━━━━━ Document
Chaque photographe entretient une relation particulière avec Hawaii. À l'hiver de l'année 2009, le Finistérien Romuald Pliquet a cessé d'alimenter le royaume de ses songes en décollant en direction de l'archipel mythique du surf, pour la première fois de sa carrière. Après des années à côtoyer la perfection tahitienne de Teahupo'o, où il a posé ses valises depuis quelques années, le photographe breton allait faire face à la vague qui a toujours appelé à sa rêverie : Pipeline.
Depuis samedi, il séjourne sur l'île de Maui, où se tiendra l'épilogue du Championship Tour féminin. Puis il se rendra sur le North Shore d'Oahu, pour assister à la lutte finale du Dream Tour, du 8 au 20 décembre. Car plus que jamais, c'est là il où faut être.
━━━━━━━━━━
▸ **Tâches**
- a) Pouvez-vous traduire en anglais cette phrase du texte sur le photographe Romuald Pliquet : « Depuis samedi, il séjourne sur l'île de Maui, où se tiendra l'épilogue du Championship Tour féminin. » ?
- b) Pourriez-vous poursuivre le texte sur le photographe Romuald Pliquet après sa dernière phrase ?
━━━━━ Données du corpus
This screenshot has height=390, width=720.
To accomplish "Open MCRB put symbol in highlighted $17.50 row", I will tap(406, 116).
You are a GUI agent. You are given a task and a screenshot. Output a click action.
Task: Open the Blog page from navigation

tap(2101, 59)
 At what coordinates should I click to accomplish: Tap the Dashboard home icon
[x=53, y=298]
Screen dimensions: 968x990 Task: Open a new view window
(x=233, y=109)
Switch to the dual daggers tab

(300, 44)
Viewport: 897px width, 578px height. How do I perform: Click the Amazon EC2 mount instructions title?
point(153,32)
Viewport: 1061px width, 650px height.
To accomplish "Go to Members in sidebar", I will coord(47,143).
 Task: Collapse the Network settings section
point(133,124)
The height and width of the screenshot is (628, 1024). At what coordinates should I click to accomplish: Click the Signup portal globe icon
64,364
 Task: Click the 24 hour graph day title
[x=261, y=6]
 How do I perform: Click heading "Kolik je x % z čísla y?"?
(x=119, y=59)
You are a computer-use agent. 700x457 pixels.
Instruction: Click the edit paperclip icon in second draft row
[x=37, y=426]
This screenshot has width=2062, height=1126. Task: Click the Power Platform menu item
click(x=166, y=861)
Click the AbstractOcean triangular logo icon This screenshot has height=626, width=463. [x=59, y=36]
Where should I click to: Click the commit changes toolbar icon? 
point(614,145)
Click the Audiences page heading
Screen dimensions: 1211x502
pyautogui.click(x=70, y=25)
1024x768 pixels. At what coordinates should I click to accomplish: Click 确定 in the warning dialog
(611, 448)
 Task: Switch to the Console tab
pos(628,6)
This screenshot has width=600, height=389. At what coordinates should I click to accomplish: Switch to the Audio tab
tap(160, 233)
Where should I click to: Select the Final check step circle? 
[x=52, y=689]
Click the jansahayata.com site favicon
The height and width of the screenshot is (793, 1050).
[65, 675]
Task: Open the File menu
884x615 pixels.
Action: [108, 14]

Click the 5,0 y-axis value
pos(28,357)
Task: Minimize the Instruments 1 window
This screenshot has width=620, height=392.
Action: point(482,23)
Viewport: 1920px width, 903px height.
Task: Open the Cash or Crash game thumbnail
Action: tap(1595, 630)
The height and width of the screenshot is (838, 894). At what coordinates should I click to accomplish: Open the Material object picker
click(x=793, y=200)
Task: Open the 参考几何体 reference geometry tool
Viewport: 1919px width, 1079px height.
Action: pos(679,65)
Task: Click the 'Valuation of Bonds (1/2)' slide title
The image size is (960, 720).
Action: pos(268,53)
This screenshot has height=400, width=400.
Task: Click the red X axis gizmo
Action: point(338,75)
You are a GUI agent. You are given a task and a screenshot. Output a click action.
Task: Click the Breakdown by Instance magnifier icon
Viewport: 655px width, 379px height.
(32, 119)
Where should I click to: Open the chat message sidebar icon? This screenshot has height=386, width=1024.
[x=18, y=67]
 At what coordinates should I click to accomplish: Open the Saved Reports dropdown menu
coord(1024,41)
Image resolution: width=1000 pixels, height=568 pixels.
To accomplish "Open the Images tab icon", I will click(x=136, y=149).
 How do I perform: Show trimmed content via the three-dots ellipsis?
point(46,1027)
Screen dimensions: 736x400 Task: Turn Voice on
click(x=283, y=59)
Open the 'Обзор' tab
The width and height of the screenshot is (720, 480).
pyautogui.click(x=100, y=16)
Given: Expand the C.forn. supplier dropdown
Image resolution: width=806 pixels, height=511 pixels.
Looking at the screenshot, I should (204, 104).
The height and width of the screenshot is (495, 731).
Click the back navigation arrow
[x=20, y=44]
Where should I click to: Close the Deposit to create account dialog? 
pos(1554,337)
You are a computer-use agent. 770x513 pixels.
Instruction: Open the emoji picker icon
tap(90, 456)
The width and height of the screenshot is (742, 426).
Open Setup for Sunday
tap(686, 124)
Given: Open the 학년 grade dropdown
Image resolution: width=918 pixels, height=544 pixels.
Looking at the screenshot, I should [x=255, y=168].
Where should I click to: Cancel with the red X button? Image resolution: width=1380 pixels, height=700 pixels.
━━━━━━━━━━
▸ **Réponses**
- a) Since Saturday, he has been staying on the island of Maui, where the finale of the women's Championship Tour will be held.

- b)
Surf Report : Quand tu étais gamin, quelle image avais-tu du North Shore ?
Aller sur le North Shore, c'était comme aller sur la Lune. Un endroit tellement éloigné de chez moi, quelque chose d'inaccessible... Je me souviens qu'à l'époque, Surf Session sortait durant l'hiver trois à quatre numéros d'affilés dédiés au North Shore. C'était le rendez-vous annuel pour satelliser le cerveau. Pipeline, c'était la vague ultime. Et les surfeurs comme Dane Kealoha ou Johnny "Boy" Gomes, c'était des héros pour moi. J'adorais aussi ce côté surfeur étranger qui essayait de se faire une place au line-up. Et puis, le contraste est saisissant. Passer des dépressions successives hivernales en Bretagne à un hiver au soleil dans un monde qui tourne exclusivement au grès de la hauteur des vagues, c'était comme un monde merveilleux, un rêve.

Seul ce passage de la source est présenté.